### Given request
Reproduce these lines, changing every "Instruction" to "Directive" and leaving all other text unaltered.

Start Information shown

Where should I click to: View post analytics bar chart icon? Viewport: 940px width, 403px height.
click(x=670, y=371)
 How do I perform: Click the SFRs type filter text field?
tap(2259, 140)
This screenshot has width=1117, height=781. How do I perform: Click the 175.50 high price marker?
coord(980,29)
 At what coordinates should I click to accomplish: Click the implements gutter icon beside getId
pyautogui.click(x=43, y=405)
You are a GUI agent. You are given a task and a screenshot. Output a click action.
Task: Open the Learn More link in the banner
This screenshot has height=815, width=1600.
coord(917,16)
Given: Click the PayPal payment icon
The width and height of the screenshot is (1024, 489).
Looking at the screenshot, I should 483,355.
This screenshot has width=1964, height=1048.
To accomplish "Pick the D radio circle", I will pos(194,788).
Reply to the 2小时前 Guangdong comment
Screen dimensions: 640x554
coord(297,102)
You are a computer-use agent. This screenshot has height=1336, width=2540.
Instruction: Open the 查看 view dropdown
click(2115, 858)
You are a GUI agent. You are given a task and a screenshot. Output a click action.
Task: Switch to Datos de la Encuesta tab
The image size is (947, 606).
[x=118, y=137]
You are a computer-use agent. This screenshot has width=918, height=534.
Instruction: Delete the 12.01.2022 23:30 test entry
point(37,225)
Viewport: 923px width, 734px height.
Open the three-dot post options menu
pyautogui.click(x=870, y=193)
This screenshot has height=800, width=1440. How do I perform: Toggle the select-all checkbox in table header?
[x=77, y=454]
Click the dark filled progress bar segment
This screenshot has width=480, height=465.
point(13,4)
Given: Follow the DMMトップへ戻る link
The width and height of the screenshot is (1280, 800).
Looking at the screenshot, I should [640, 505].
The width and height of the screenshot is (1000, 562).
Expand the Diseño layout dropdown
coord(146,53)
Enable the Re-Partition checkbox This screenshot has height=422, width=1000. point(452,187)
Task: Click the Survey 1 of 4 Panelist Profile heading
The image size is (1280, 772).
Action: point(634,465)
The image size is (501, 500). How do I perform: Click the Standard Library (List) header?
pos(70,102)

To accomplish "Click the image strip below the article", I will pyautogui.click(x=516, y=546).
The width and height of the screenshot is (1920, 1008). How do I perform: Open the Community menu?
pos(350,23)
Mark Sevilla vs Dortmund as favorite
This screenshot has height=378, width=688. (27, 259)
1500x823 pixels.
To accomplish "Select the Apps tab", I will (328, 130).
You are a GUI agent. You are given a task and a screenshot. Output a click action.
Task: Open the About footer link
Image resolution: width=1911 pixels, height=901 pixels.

End Information shown

### Response to this task
Where should I click to: View post analytics bar chart icon? Viewport: 940px width, 403px height.
click(x=670, y=371)
 How do I perform: Click the SFRs type filter text field?
tap(2259, 140)
This screenshot has width=1117, height=781. How do I perform: Click the 175.50 high price marker?
coord(980,29)
 At what coordinates should I click to accomplish: Click the implements gutter icon beside getId
pyautogui.click(x=43, y=405)
You are a GUI agent. You are given a task and a screenshot. Output a click action.
Task: Open the Learn More link in the banner
This screenshot has height=815, width=1600.
coord(917,16)
Given: Click the PayPal payment icon
The width and height of the screenshot is (1024, 489).
Looking at the screenshot, I should 483,355.
This screenshot has width=1964, height=1048.
To accomplish "Pick the D radio circle", I will pos(194,788).
Reply to the 2小时前 Guangdong comment
Screen dimensions: 640x554
coord(297,102)
You are a computer-use agent. This screenshot has height=1336, width=2540.
Directive: Open the 查看 view dropdown
click(2115, 858)
You are a GUI agent. You are given a task and a screenshot. Output a click action.
Task: Switch to Datos de la Encuesta tab
The image size is (947, 606).
[x=118, y=137]
You are a computer-use agent. This screenshot has width=918, height=534.
Directive: Delete the 12.01.2022 23:30 test entry
point(37,225)
Viewport: 923px width, 734px height.
Open the three-dot post options menu
pyautogui.click(x=870, y=193)
This screenshot has height=800, width=1440. How do I perform: Toggle the select-all checkbox in table header?
[x=77, y=454]
Click the dark filled progress bar segment
This screenshot has width=480, height=465.
point(13,4)
Given: Follow the DMMトップへ戻る link
The width and height of the screenshot is (1280, 800).
Looking at the screenshot, I should [640, 505].
The width and height of the screenshot is (1000, 562).
Expand the Diseño layout dropdown
coord(146,53)
Enable the Re-Partition checkbox This screenshot has height=422, width=1000. point(452,187)
Task: Click the Survey 1 of 4 Panelist Profile heading
The image size is (1280, 772).
Action: point(634,465)
The image size is (501, 500). How do I perform: Click the Standard Library (List) header?
pos(70,102)

To accomplish "Click the image strip below the article", I will pyautogui.click(x=516, y=546).
The width and height of the screenshot is (1920, 1008). How do I perform: Open the Community menu?
pos(350,23)
Mark Sevilla vs Dortmund as favorite
This screenshot has height=378, width=688. (27, 259)
1500x823 pixels.
To accomplish "Select the Apps tab", I will (328, 130).
You are a GUI agent. You are given a task and a screenshot. Output a click action.
Task: Open the About footer link
Image resolution: width=1911 pixels, height=901 pixels.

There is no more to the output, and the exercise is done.